Piettro Buttitta thinks a lot of about the history of wine and food — what did Sangiovese taste like in 1783, and what would you pair with it? He’s exploring these ideas at the tasting room for his winery, Prima Materia, now open in Oakland.
“I’ve been coming to terms with the fact that I’m a bit of a classicist. I’m interested in the historical stuff,” Buttitta says. “That’s kind of the theme in general: reaching back.”
The Prima Materia tasting room is tucked within Temescal Alley, the stretch of tiny storefronts that also houses Curbside Creamery and the CRO Cafe. Occupying 482 49th Street, Suite B, it used to house the short-lived Pain Shop bakery and Doughnut Dolly. The 240-square-feet space can seat 10 people, plus about 10 outside on a patio.

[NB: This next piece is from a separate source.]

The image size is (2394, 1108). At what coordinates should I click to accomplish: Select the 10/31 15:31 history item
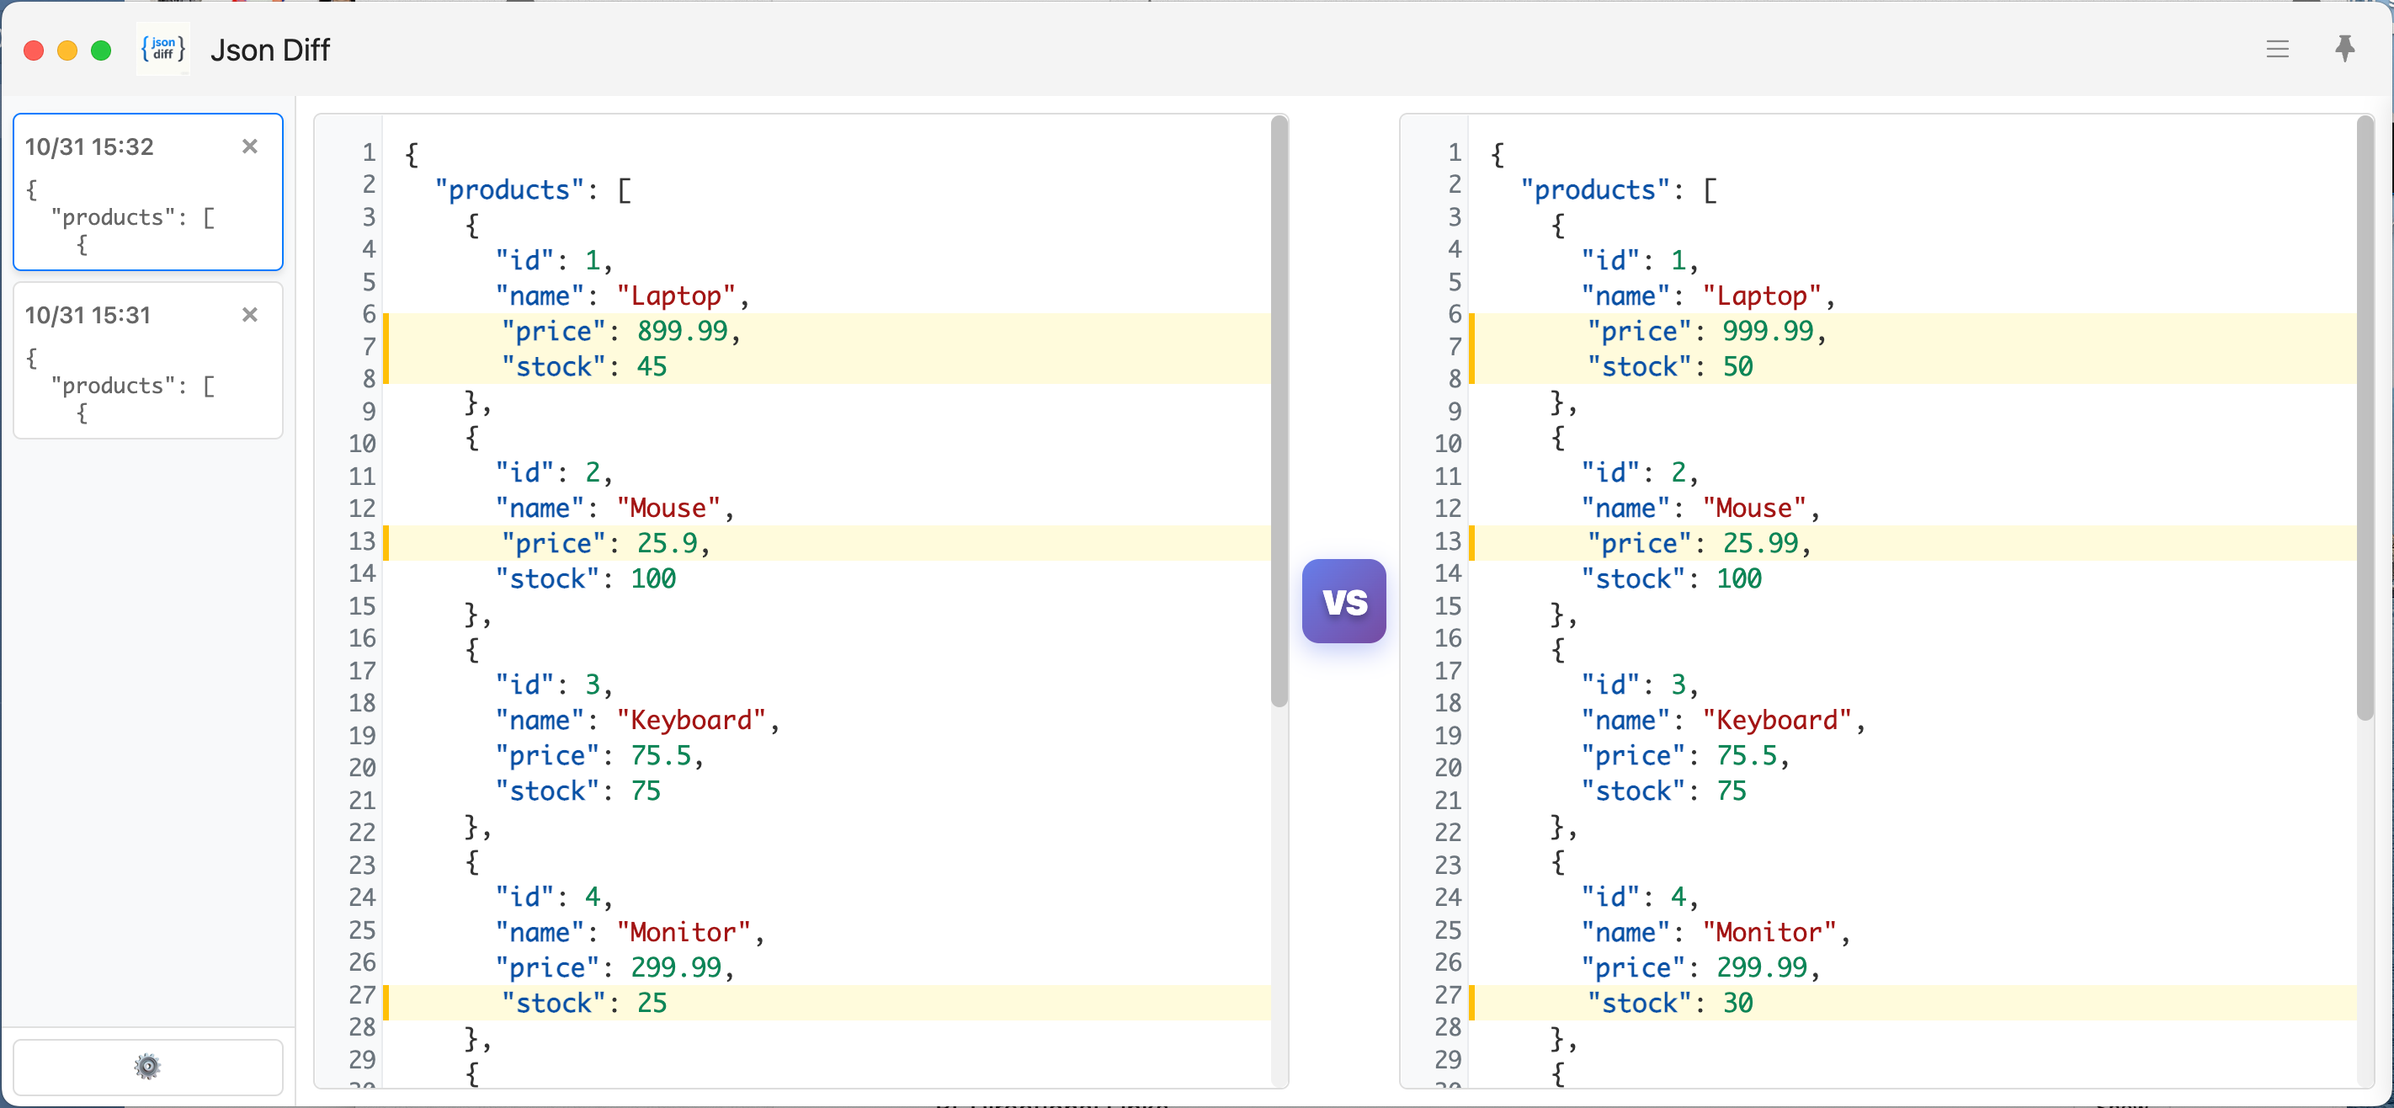[130, 372]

The main draw at Prima Materia will be, of course, tasting wine. Buttitta has been making wine for the past 10 years, though Prima Materia is fairly new. With this winery, his focus is on Italian grapes like Sangiovese and Barbera as well as much more rare varietals like Negro Amaro — the latter is unsulfured and served on tap. “I think there are probably only 10-15 acres of that in all of California,” Buttitta says. “It’s kind of like a funky Syrah, kind of medium weight, round. It has a simplistic edge to it.”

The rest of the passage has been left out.